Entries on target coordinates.

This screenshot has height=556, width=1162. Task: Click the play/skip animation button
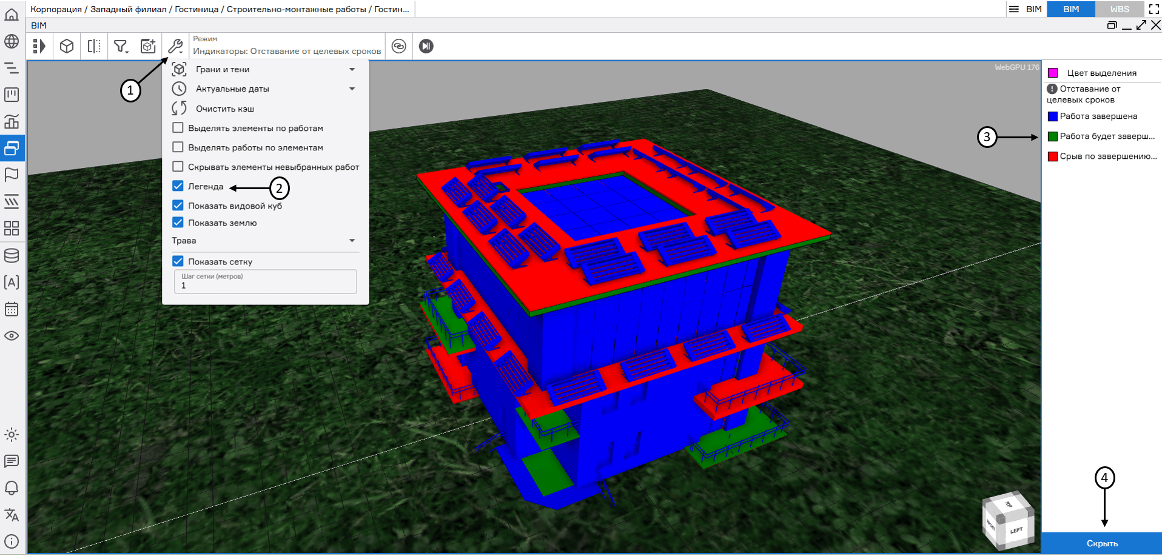click(x=426, y=46)
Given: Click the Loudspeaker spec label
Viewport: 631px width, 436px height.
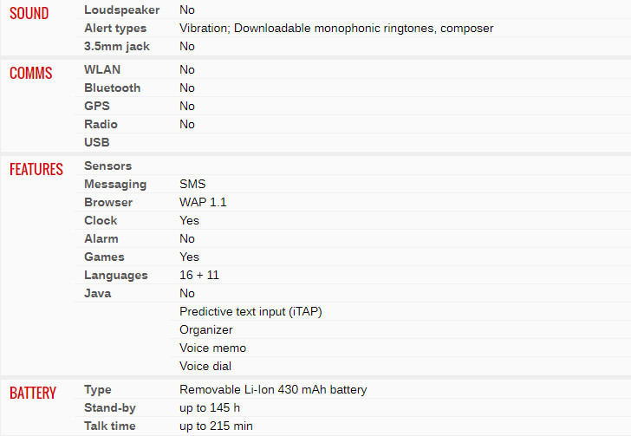Looking at the screenshot, I should (121, 10).
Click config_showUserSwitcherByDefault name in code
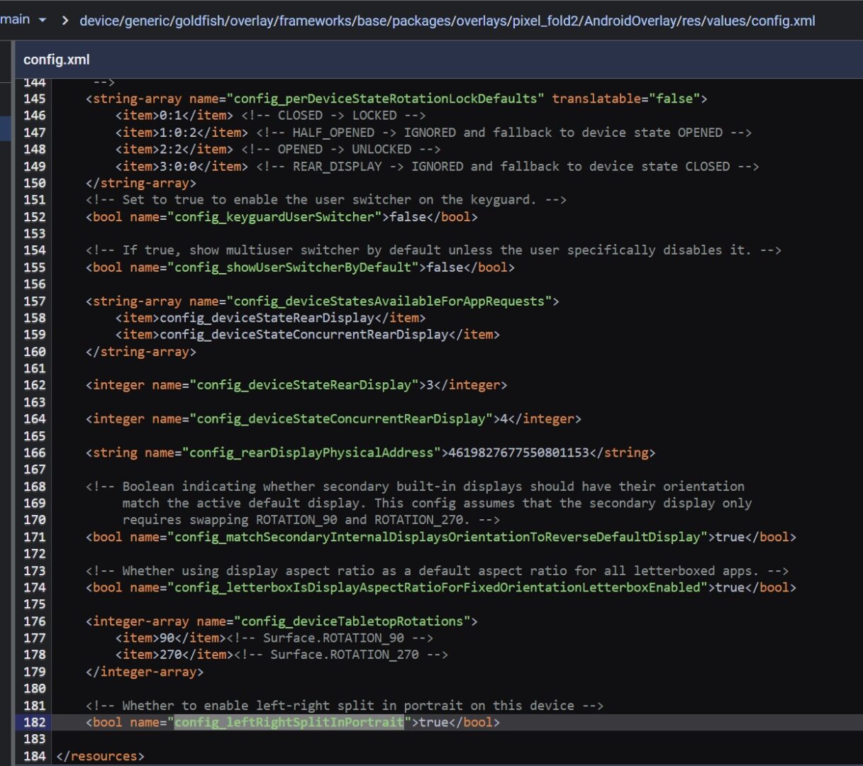 [292, 267]
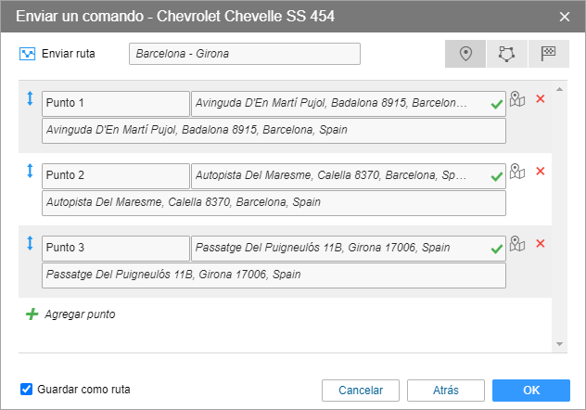The height and width of the screenshot is (410, 586).
Task: Click the Punto 2 name field
Action: tap(115, 175)
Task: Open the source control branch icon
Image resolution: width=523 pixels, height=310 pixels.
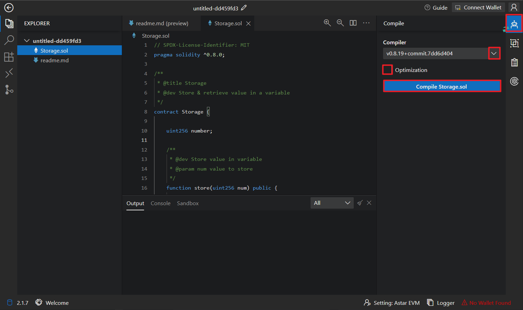Action: (9, 90)
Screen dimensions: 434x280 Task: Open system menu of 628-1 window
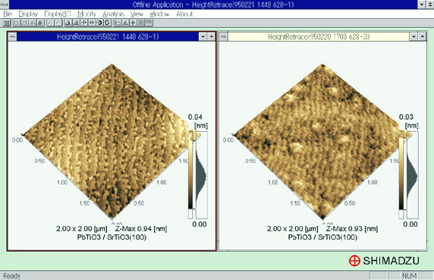point(12,36)
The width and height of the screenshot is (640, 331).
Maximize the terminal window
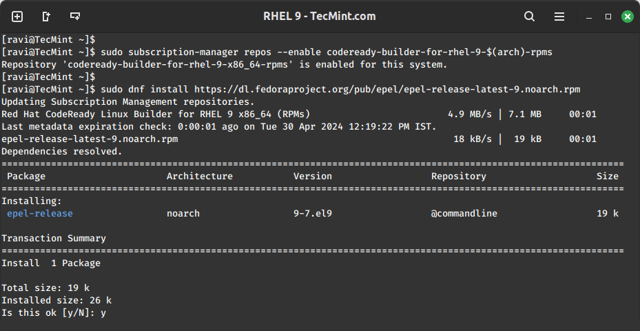(x=608, y=16)
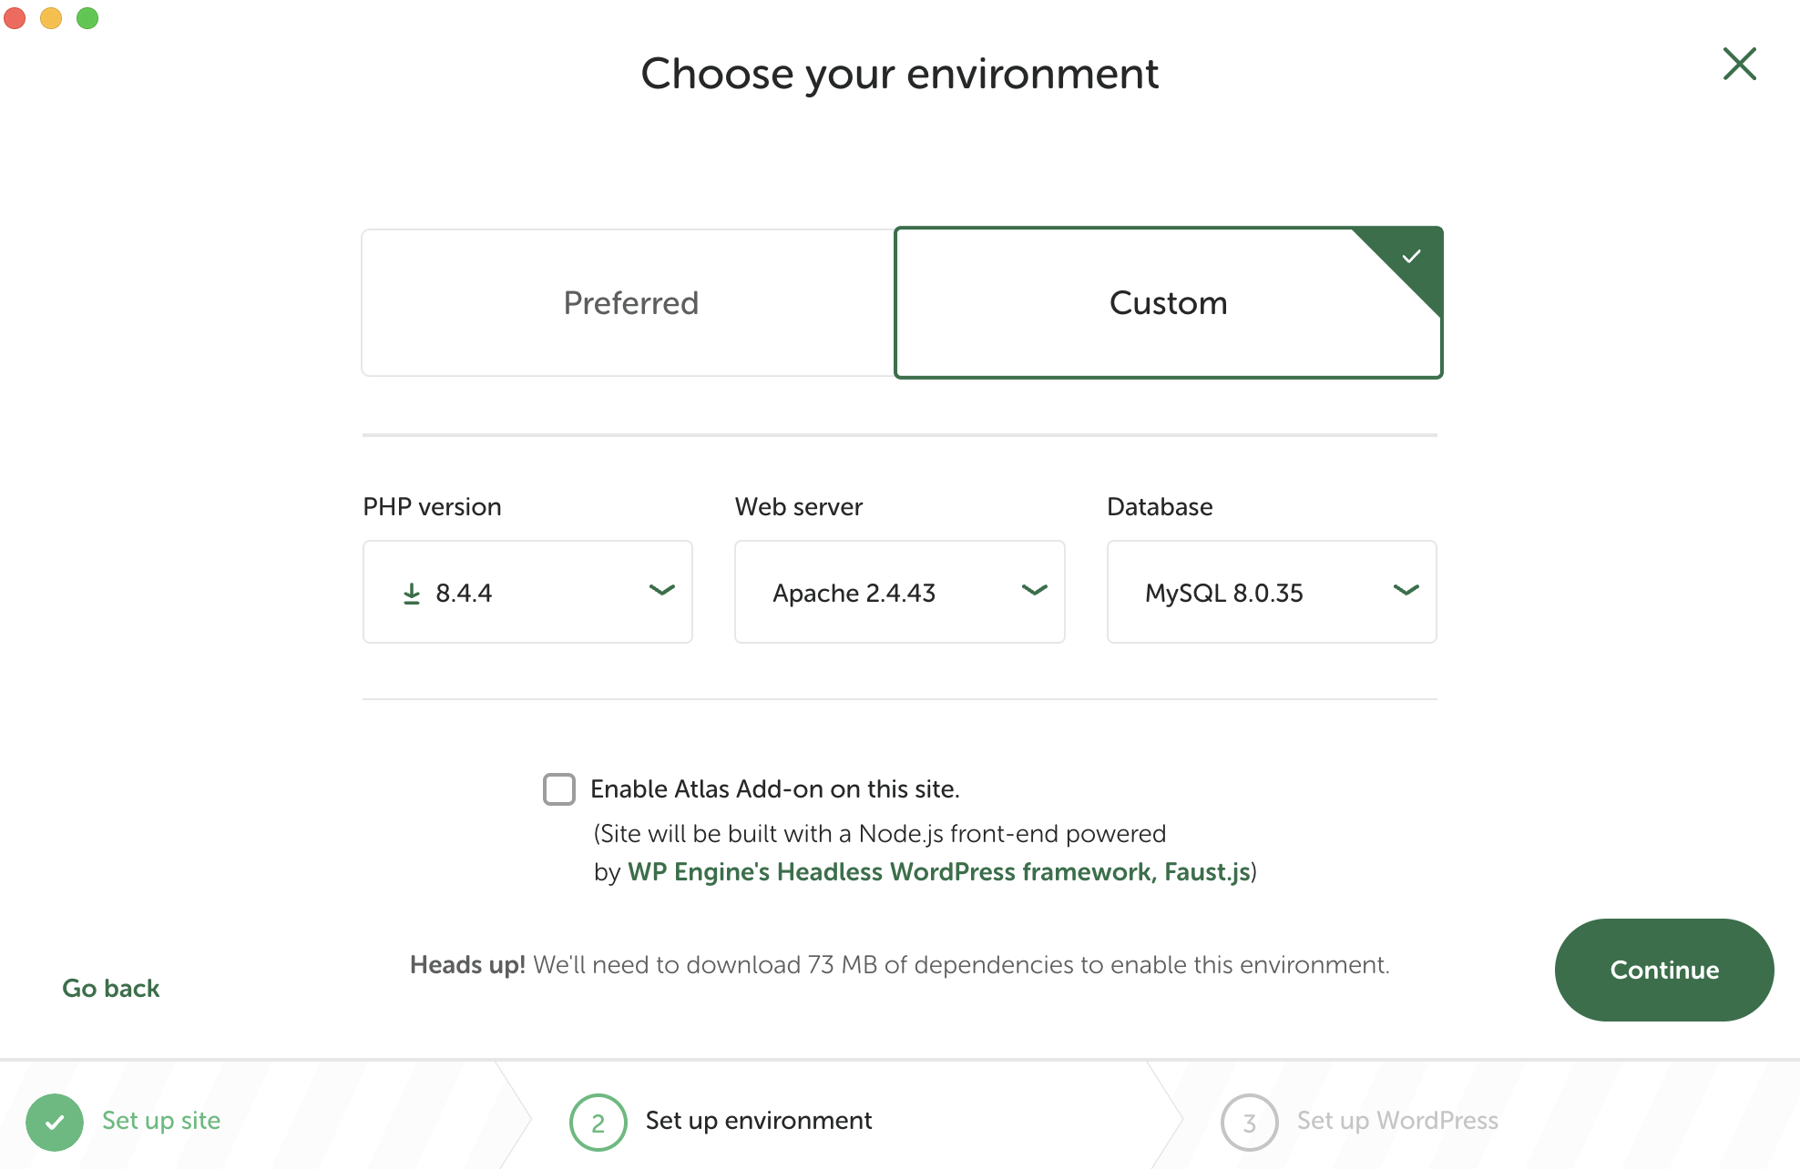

WHAT YOU SHOULD DO. Output every line of the listing as a JSON list of strings, one string per line, leaving out blank lines and the pictures.

WRITTEN RESPONSE.
[
  "This screenshot has height=556, width=1162. Task: Click the play/skip animation button",
  "click(x=426, y=46)",
  "Given: Click the Loudspeaker spec label",
  "Viewport: 631px width, 436px height.",
  "Looking at the screenshot, I should (121, 10).",
  "Click config_showUserSwitcherByDefault name in code",
  " [292, 267]",
  "The height and width of the screenshot is (410, 586).",
  "Task: Click the Punto 2 name field",
  "Action: tap(115, 175)",
  "Task: Open the source control branch icon",
  "Image resolution: width=523 pixels, height=310 pixels.",
  "Action: (9, 90)",
  "Screen dimensions: 434x280 Task: Open system menu of 628-1 window",
  "point(12,36)",
  "The width and height of the screenshot is (640, 331).",
  "Maximize the terminal window",
  "(x=608, y=16)"
]